Ayrıca, şirketlerin satın aldıkları özel jet gibi “nitelikli kalemlerin” tamamını satın alma yılında gider yazmalarına olanak sağlayan amortisman yasası da kalıcı hale getirildi. Bu düzenleme, jet satışlarını artıracak ve bütçeye 10 yılda 378 milyar dolarlık bir yük getirecek.
Yasa, 10 yılda 4,5 trilyon dolarlık vergi indirimi ve 300 milyar dolarlık yeni harcama getiriyor. Buna karşılık sosyal yardımlardan 2,4 trilyon dolarlık kesinti yapılacak. Aradaki fark hükümetin borçlanması ile karşılanacak.
CBO ulusal borcun 36 trilyon dolardan 40 trilyon dolara çıkacağını hesaplıyor.
Kamuoyu yoklamalarında halkın yüzde 60’ı borç artışını “kabul edilemez” buluyor. Çoğunluk, göçmen gözaltı merkezlerine, ICE’ye milyarlarca dolar ayrılmasına ve gıda yardımı gibi sosyal harcamaların kısılmasına da karşı çıkıyor.
Sendikalar ve muhalefet tepkili
ABD’nin en büyük sendikal konfederasyonu AFL-CIO Başkanı Liz Shuler, yasayı “Amerikan tarihindeki en kötü, istihdamı yok eden yasa” olarak nitelendirdi ve “milyarderlere 5 trilyon dolarlık bir hediye” dedi. Muhalefetteki Demokrat Parti de düzenlemeyi “zenginlere kıyak, halka darbe” olarak tanımlıyor.

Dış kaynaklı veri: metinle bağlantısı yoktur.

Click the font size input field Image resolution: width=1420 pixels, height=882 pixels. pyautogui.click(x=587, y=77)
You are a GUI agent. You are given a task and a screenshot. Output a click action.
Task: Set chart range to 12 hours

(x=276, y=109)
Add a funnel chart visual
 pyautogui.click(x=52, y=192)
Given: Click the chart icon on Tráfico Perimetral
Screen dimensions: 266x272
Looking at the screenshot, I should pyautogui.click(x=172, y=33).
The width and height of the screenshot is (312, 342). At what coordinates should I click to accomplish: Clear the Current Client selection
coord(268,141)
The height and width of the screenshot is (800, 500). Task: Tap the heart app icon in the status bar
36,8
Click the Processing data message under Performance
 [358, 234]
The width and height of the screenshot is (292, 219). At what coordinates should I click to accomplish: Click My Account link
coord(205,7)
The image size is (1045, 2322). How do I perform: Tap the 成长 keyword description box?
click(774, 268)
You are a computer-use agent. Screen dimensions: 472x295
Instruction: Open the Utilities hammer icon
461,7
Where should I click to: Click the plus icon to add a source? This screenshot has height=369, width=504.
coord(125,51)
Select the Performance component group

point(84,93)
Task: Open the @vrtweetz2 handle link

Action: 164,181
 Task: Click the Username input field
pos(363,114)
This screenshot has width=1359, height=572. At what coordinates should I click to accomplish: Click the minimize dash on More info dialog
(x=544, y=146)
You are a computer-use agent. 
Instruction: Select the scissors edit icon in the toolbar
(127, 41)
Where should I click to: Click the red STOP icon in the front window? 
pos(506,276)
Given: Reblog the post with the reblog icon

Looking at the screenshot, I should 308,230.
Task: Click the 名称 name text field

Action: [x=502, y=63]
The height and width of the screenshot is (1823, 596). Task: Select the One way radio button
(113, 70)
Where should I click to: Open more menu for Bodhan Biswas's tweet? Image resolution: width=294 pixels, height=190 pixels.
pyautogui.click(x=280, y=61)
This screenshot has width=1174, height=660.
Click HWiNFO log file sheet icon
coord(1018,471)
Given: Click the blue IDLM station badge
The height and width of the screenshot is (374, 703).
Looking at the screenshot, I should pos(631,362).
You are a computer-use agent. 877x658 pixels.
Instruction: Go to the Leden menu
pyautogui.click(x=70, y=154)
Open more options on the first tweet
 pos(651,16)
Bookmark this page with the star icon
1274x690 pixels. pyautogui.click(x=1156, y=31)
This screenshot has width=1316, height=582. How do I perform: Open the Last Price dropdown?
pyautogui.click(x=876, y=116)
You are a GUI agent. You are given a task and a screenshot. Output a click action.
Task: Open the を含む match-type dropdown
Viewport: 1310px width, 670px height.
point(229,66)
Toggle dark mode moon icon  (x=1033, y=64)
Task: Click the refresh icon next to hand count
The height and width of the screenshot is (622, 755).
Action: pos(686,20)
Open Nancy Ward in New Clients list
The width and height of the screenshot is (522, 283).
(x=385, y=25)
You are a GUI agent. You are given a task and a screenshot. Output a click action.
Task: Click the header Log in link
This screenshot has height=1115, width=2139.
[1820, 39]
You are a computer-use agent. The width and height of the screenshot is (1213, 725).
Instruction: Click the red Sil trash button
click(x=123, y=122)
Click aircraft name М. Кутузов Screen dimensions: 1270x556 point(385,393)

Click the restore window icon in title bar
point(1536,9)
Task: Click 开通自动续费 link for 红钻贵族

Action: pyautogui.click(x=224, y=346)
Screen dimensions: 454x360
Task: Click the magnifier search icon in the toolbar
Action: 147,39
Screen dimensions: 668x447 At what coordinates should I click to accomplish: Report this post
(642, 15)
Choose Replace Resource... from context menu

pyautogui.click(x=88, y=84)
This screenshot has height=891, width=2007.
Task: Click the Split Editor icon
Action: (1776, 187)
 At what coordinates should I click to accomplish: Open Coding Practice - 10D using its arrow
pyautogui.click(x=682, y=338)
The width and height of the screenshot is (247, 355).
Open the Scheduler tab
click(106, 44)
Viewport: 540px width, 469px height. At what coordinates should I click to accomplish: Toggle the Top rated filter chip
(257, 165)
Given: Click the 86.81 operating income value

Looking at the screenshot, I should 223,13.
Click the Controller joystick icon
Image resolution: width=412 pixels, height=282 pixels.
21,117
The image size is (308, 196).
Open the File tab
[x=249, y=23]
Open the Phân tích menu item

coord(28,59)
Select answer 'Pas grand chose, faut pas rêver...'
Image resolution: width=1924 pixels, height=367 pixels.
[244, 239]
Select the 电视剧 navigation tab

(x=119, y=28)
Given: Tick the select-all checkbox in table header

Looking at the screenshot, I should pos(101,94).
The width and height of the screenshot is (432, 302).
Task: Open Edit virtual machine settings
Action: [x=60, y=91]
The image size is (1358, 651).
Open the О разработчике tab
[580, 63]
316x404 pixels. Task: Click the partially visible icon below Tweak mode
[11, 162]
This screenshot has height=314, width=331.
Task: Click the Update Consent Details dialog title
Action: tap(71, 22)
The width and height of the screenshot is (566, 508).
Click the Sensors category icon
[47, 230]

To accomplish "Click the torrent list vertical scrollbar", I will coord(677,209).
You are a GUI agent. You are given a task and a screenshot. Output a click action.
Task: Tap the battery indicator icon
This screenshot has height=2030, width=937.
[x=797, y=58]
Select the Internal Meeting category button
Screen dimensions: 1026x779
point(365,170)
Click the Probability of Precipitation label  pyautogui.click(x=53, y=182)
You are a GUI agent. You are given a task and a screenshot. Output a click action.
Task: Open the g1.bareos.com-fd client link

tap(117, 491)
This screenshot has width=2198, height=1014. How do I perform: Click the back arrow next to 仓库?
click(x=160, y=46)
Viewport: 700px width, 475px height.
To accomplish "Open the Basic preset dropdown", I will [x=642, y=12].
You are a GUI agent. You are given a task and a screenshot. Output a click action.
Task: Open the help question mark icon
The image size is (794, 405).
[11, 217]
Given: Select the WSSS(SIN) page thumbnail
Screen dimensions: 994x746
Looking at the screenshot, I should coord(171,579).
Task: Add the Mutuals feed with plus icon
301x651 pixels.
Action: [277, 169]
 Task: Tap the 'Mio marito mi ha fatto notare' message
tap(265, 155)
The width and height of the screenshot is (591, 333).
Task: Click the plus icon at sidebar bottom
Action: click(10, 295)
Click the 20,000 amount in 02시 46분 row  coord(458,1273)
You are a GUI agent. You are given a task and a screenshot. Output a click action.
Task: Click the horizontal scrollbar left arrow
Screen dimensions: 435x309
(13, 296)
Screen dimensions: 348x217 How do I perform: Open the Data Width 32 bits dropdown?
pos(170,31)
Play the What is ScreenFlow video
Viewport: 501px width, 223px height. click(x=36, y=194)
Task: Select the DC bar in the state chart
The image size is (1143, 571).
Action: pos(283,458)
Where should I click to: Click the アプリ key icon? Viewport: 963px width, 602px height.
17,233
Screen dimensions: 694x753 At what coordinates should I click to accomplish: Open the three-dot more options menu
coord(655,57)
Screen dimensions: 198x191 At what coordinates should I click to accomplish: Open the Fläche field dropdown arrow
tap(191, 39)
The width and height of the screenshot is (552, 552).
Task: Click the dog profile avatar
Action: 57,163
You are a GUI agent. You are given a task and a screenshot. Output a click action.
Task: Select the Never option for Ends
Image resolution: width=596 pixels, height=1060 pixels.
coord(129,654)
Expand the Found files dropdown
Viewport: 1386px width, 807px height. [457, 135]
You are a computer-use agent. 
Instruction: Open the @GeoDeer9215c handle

Yale Üniversitesi Bütçe Laboratuvarı’na göre, yasa en düşük gelir grubunun gelirini yüzde 2,9 azaltırken, en yüksek gelir grubunun gelirini yüzde 1,9 artıracak. Bu tablo gösteriyor ki, ABD’de gelir dağılımı daha da bozulacak.
Yasanın kabul edilmesinin ardından, özellikle sağlık ve eğitim sektöründeki sendikalar, New York ve Los Angeles gibi büyük şehirlerde kitlesel protestolar düzenledi. Bazı işçi sendikaları ve sivil toplum kuruluşları, yasa yürürlüğe girdikten sonra da ulusal çapta grev çağrıları yaparak hem sosyal yardımlardaki kesintilere hem de ICE’nin genişletilmesine karşı toplumsal baskıyı artırmayı hedefledi.
Bu eylemler, Trump yönetiminin sosyal kesintiler ve göçmen karşıtı politikalarına karşı büyüyen toplumsal tepkinin de göstergesi oldu.
Trump, ABD’de sosyal devletin temel taşlarını zayıflatırken, zenginleri daha da zenginleştirecek adımlar atıyor.
Vergi indirimlerinin kalıcı hale gelmesi, ICE ve silahlanmaya aktarılan rekor bütçeler, göçmen politikalarındaki sertleşme ve yenilenebilir enerji yatırımlarının kısıtlanması, uzun vadede ABD toplumunu ve ekonomisini önemli ölçüde etkileyecek.
ABD’nin borç yükü artarken, kazananlar yine en zengin kesim olacak; kaybedenler ise yoksullar, öğrenciler, göçmenler ve gelecek nesiller. Halkın büyük çoğunluğu bu gidişattan kaygılı.
Yasa yalnızca bir bütçe düzenlemesi değil hem Amerikan toplumunun hem de dünyanın geri kalanının geleceğine dair çok derin ve olumsuz izler bırakacak bir yol ayrımının da adı.